*** PROVIDED MATERIAL ***

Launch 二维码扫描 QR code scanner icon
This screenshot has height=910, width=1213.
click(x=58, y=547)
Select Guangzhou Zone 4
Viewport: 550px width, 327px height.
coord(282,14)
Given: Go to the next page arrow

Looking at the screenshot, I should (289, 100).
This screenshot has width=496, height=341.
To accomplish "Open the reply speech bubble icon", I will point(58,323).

*** End of PROVIDED MATERIAL ***
*** PROVIDED MATERIAL ***

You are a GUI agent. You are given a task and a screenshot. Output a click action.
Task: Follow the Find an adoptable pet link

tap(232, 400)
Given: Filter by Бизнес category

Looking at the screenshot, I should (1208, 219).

*** End of PROVIDED MATERIAL ***

Go line by line through the data and copy any that contain "icon".

Launch 二维码扫描 QR code scanner icon
To accomplish "Open the reply speech bubble icon", I will point(58,323).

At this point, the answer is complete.